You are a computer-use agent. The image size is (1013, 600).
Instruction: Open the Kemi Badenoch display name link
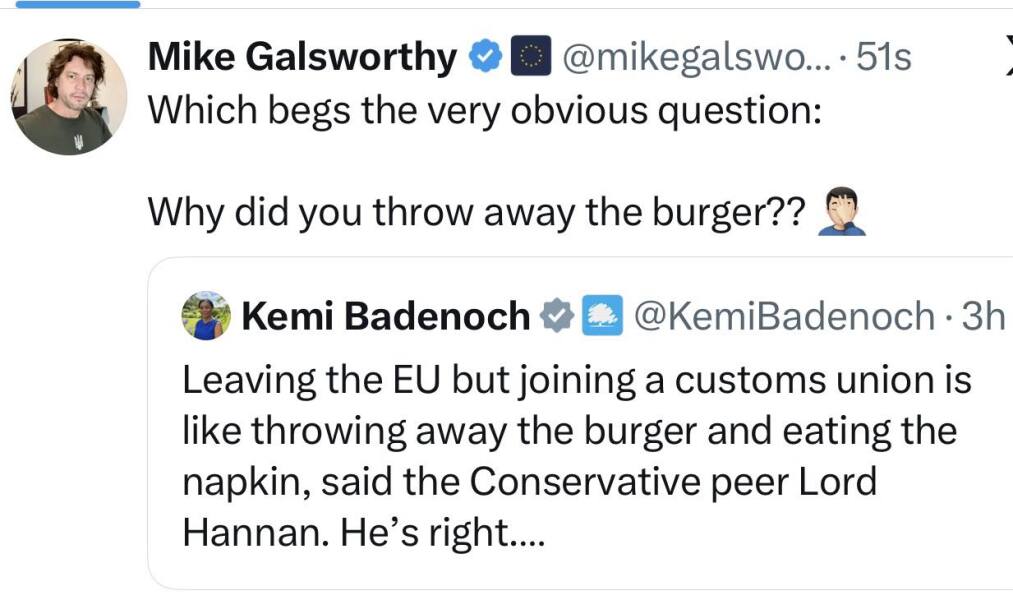coord(385,316)
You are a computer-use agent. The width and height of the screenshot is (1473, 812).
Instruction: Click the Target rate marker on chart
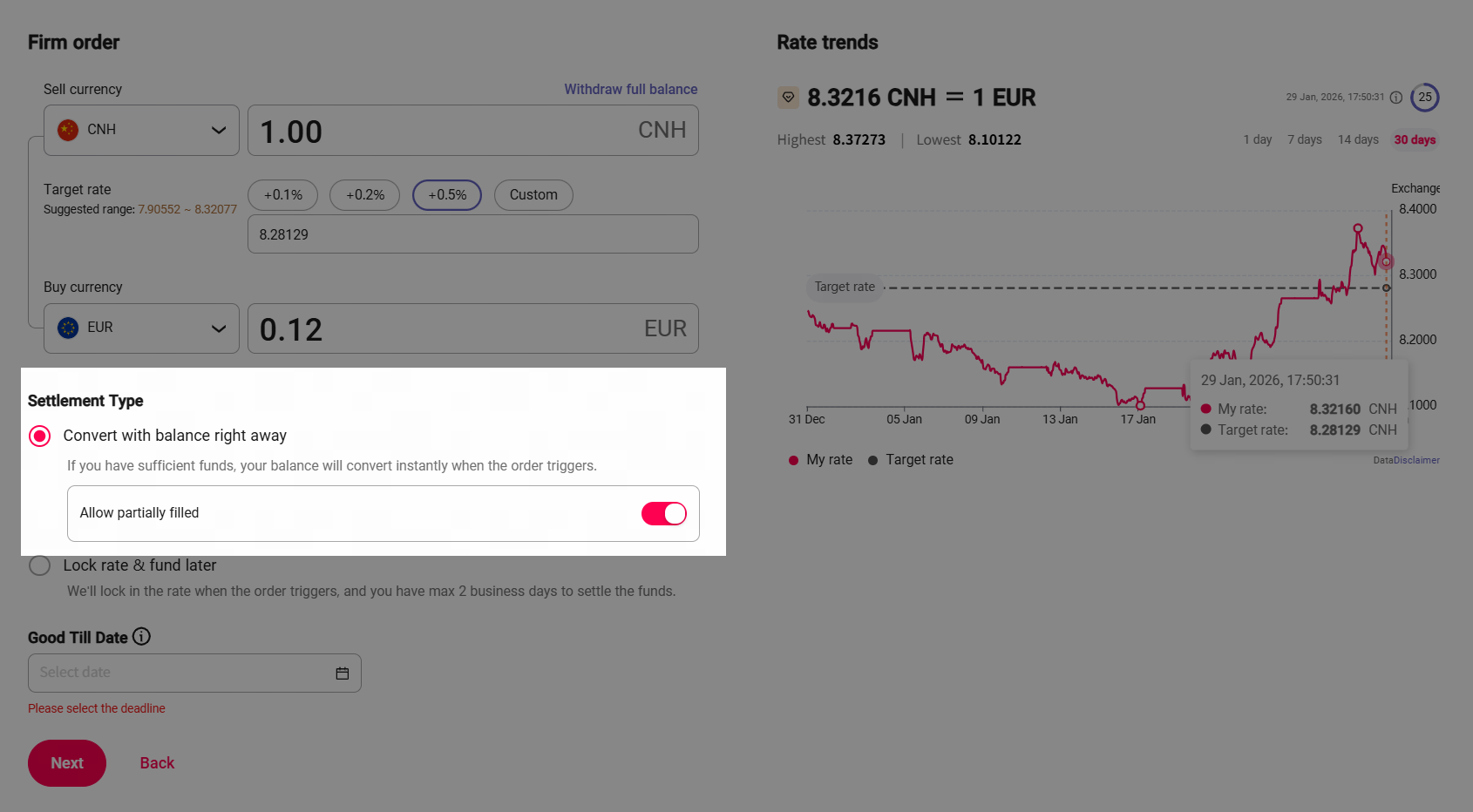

○ ○ ○ ○ ○ ○ ○

### POLECENIE
Przekształć wszystkie powyższe wiersze w listę numerowaną, pomijając puste linie. Obrazy pomiń w odpowiedzi.

### ROZWIĄZANE ZADANIE
1. You are a computer-use agent. The image size is (1013, 600).
2. Instruction: Open the Kemi Badenoch display name link
3. coord(385,316)
4. You are a computer-use agent. The width and height of the screenshot is (1473, 812).
5. Instruction: Click the Target rate marker on chart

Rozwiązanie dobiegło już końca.